YOUR ASSIGNMENT -
Using the records below, transcribe exactly only the lines from the one with "Open the English language dropdown" through the end, both included, and drop every picture.

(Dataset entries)
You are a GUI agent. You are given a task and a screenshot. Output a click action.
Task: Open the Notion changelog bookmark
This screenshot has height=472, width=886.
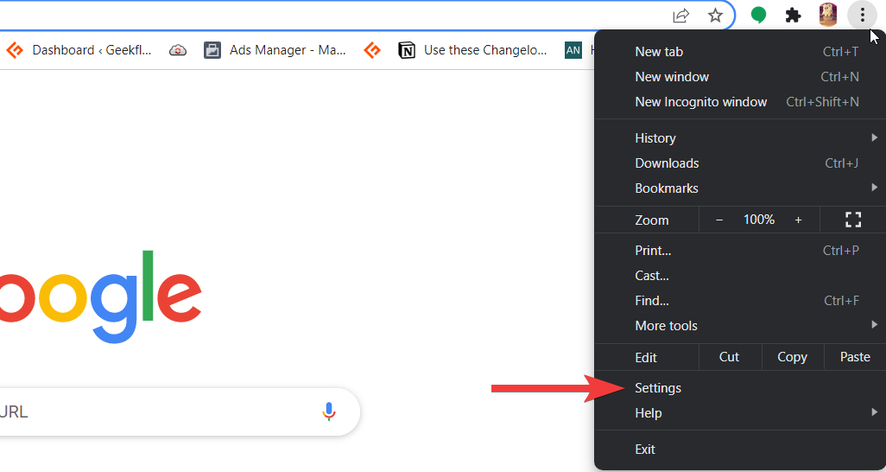pos(473,50)
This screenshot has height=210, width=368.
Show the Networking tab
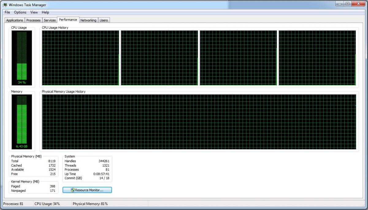88,20
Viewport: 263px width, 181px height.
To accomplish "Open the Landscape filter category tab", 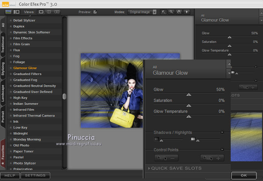I will pos(3,92).
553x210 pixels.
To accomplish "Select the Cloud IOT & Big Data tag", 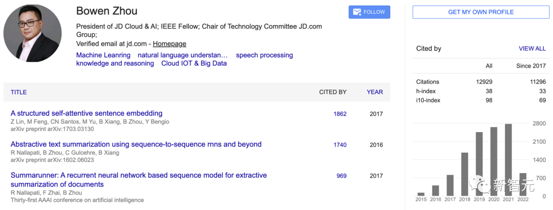I will pos(194,64).
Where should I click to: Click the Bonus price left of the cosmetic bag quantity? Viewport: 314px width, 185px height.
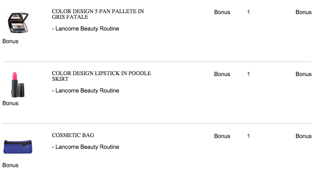pyautogui.click(x=222, y=136)
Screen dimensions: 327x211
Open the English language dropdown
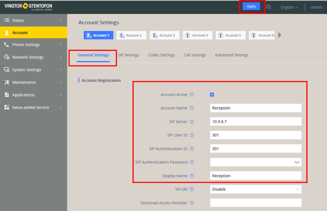(x=289, y=7)
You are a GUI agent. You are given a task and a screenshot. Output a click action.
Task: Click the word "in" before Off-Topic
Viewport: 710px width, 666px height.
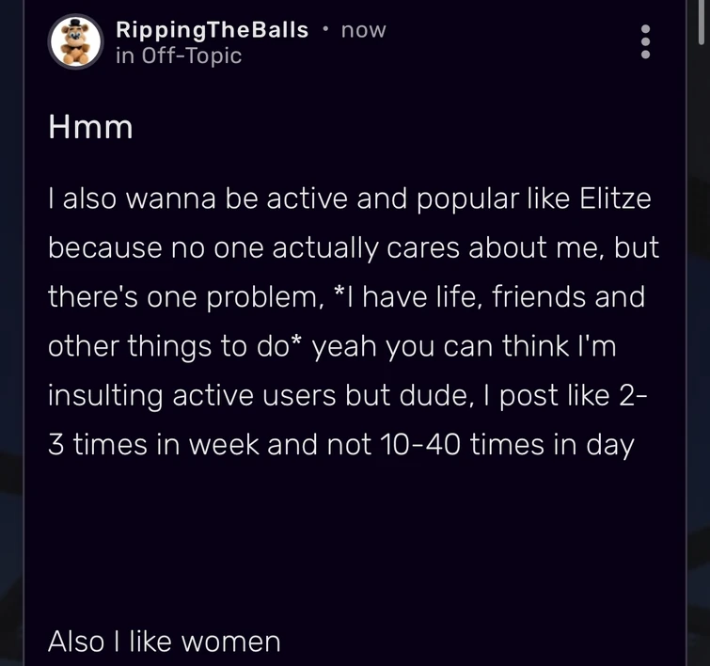tap(124, 56)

RESPONSE BELOW -
Open the English language dropdown
(x=289, y=7)
You are a GUI agent. You are given a task and a screenshot. Output a click action.
Task: Click the word "in" before Off-Topic
Viewport: 710px width, 666px height.
tap(124, 56)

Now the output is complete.